If you can’t escape the long winter months of Upstate New York, it’s easy to fall into a funk.  This time of year proves especially challenging for older individuals.  The thought of navigating icy roads, snowy sidewalks and brutally cold wind can be daunting.  As a result of feeling trapped and isolated, depression can set in.  Here are some suggestions on how to avoid melancholy.


Stay Busy and Productive


There’s nothing like staying busy to beat those winter blues.  Let’s take a look at some simple but important tasks that should be done regularly:

Let’s get organized!  You’ll feel better!

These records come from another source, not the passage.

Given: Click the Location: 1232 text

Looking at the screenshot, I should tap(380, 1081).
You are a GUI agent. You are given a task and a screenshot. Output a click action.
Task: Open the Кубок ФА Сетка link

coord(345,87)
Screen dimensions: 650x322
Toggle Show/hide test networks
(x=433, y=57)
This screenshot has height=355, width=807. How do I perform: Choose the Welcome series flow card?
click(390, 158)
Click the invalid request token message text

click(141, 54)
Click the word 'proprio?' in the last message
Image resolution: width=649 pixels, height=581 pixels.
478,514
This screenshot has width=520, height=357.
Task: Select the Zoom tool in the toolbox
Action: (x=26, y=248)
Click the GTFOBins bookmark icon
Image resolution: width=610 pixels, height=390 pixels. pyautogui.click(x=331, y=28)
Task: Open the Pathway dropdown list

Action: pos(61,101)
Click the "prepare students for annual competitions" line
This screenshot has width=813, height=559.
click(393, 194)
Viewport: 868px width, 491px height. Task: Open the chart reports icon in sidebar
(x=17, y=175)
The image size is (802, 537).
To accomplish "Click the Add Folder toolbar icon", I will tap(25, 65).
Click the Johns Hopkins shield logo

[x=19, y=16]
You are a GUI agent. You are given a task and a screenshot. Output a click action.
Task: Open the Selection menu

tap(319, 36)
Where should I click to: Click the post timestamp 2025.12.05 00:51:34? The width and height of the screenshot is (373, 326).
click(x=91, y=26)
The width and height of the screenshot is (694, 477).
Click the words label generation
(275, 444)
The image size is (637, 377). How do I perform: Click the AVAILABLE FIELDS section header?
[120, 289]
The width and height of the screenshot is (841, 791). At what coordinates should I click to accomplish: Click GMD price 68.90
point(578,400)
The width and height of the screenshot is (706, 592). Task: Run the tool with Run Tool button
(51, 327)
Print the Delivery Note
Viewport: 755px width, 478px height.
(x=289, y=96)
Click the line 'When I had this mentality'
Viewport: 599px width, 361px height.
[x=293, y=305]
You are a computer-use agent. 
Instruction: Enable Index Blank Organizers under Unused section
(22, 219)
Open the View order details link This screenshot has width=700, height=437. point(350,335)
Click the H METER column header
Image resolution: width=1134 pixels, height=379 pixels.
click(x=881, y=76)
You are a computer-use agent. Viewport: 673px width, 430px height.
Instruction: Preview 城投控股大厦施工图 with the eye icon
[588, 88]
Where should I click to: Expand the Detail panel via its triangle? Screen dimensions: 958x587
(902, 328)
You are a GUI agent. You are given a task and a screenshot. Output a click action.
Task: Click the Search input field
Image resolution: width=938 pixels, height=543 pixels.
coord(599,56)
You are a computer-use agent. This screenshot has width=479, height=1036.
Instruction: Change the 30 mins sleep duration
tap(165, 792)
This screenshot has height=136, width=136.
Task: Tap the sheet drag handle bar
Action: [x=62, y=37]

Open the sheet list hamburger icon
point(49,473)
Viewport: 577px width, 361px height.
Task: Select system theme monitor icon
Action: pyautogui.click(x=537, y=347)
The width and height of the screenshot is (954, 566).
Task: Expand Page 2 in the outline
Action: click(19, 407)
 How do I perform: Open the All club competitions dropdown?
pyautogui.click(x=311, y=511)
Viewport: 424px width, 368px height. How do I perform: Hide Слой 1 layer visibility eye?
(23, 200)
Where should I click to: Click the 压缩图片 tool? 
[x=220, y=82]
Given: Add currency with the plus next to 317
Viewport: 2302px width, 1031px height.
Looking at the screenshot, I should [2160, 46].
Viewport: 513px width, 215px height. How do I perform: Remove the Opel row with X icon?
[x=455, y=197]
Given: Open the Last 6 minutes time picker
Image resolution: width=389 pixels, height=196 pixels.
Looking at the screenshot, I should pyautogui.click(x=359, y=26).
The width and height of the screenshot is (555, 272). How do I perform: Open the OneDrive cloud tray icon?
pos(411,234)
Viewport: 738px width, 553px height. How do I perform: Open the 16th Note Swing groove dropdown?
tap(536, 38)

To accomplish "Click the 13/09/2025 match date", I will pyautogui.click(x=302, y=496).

  • Toss your toothbrush – in fact, replace it every 3 months
  • Clean out your refrigerator and toss those old condiments and products that have expired
  • Clean your refrigerator shelves with hot water and a liquid detergent. You can always break this down into “small bites” by cleaning one shelf a day etc.
  • Replace your kitchen sponge
  • Ask someone to help you turn your mattress
  • While your mattress is off your bed, vacuum up the dust that is sure to accumulate especially on carpeted floors – you’ll thank your allergies for that!
  • Clean out your bathroom cabinets and throw out items you that are no longer useful, but taking up space.
  • Clean out your linen closet. Do you really need all those old pillow cases and thread bare towels?
  • Don’t forget your bedside stands. If you haven’t used something in the past year, it’s probably time to throw it out.
  • Take expired prescriptions to Clifton Springs Hospital and Clinic or any of Ontario County’s medication drop box locations. Here’s a link to guide you.


Soak in the Light


Although sunshine is far from abundant in Upstate New York during the winter months, there are some things you can do to boost serotonin levels.  Eat a balanced diet and if you snack, try to keep it healthy

  • According to Dr. Drew Ramsey, (a psychiatrist and author ) the Mediterranean diet is especially beneficial for boosting happiness because omega-3 fats, vitamin B12, zinc, magnesium, and iron boost brain health while lowering inflammation. (See link below)
  • Get 7-8 hours of good sleep every night. If you must nap during the day, limit your naps to 20 minutes by setting an alarm.
  • Take a Vitamin D supplement with your doctors approval
  • Pull back your drapes and blinds and sit near a window for additional Vitamin D

  • Bundle up and sit outside in the afternoon for a bit – if the weather is conducive.
  • Make time for hobbies, interests, and relaxation
  • Exercise
  • Maintain a positive attitude by socializing with positive peers.